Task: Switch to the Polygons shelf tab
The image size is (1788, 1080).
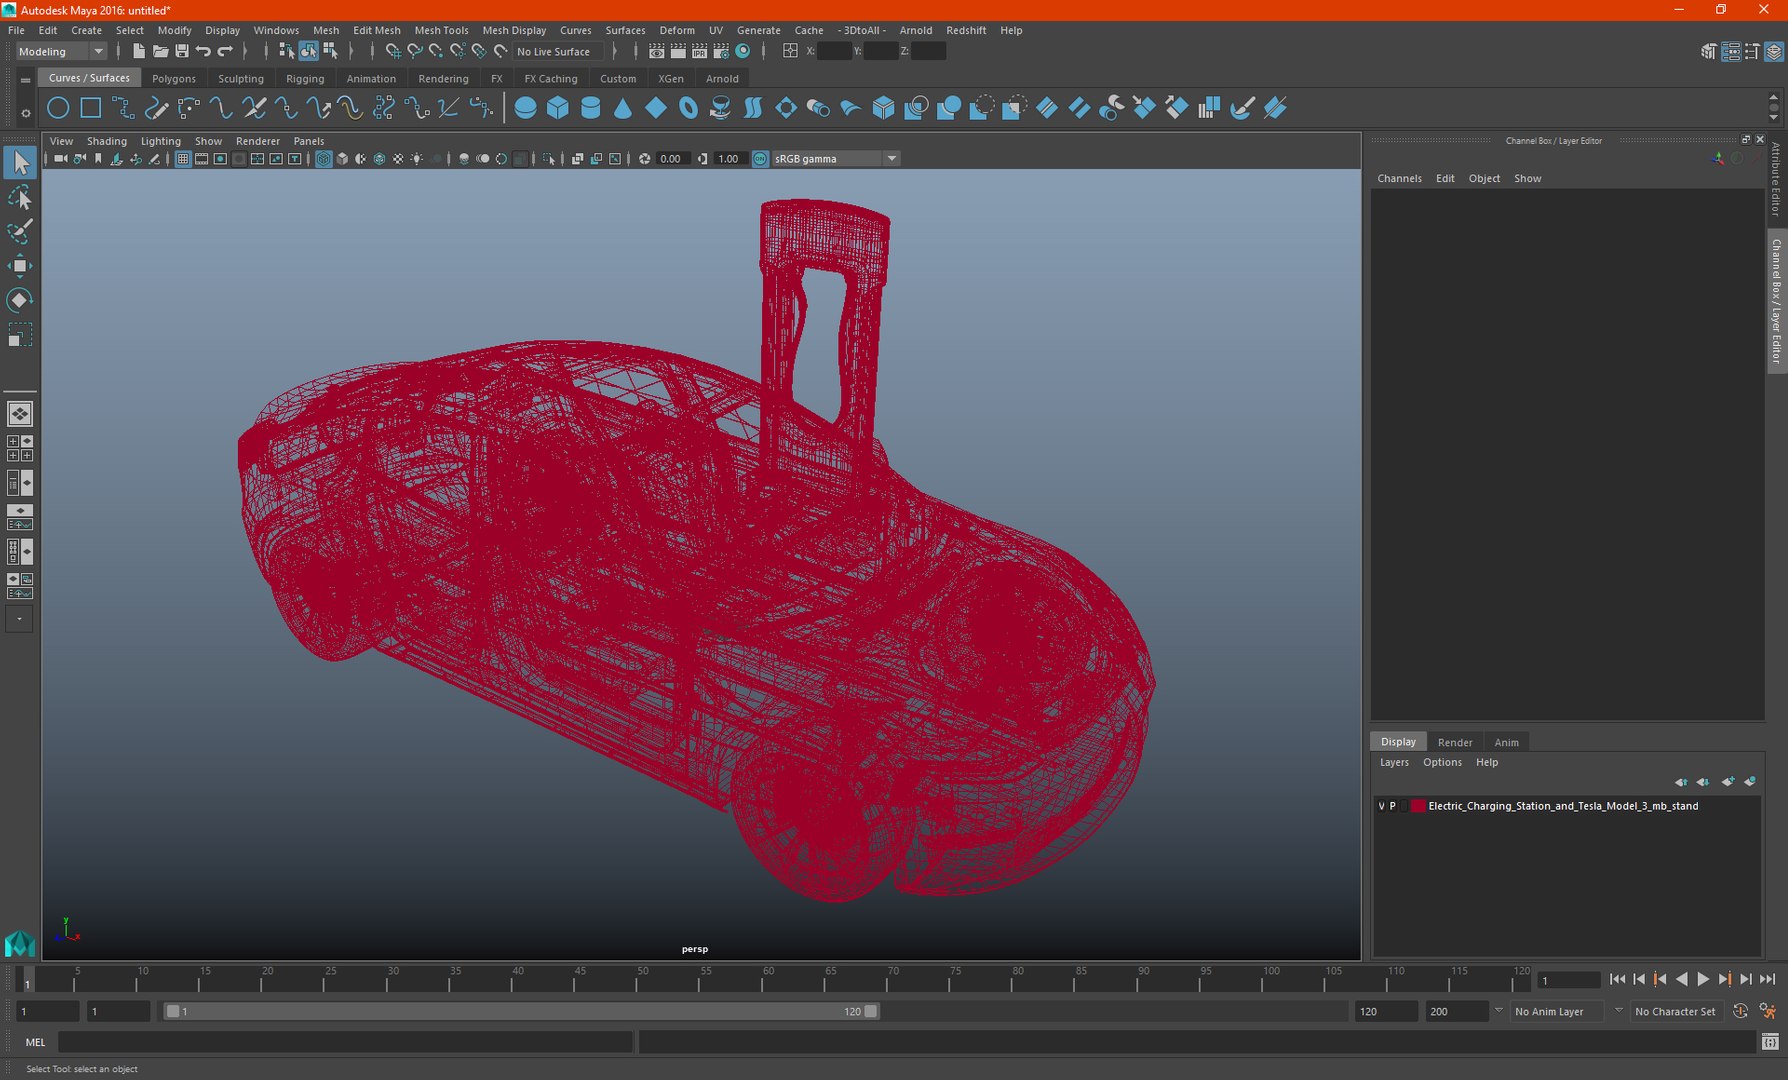Action: [x=174, y=78]
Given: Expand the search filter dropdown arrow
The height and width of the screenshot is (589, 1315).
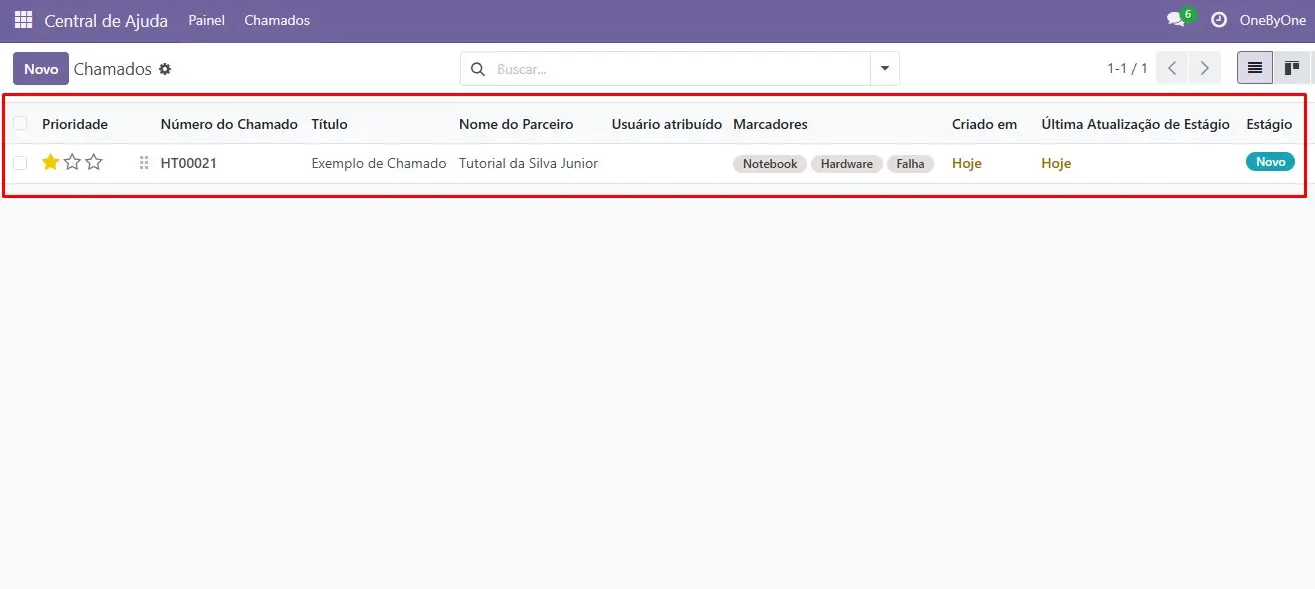Looking at the screenshot, I should pos(884,69).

════════════════════

▶ **PROBLEM**
Return only the lines from the line containing "Given: Expand the" through the last line of the records above, both ends included, exactly as written, leaving pictures out.

▶ **SOLUTION BELOW**
Given: Expand the search filter dropdown arrow
The height and width of the screenshot is (589, 1315).
Looking at the screenshot, I should pos(884,69).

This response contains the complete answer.